- _WORK INSTRUCTIONS_
What do the lines from the one containing "You are a computer-use agent." through the end of the entries say? Quote them exactly, and only them.

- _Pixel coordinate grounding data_
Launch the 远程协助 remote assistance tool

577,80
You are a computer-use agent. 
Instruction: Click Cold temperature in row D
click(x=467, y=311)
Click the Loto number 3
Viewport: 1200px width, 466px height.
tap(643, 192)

- _EXERCISE RESULT_
You are a computer-use agent. 
Instruction: Click Cold temperature in row D
click(x=467, y=311)
Click the Loto number 3
Viewport: 1200px width, 466px height.
tap(643, 192)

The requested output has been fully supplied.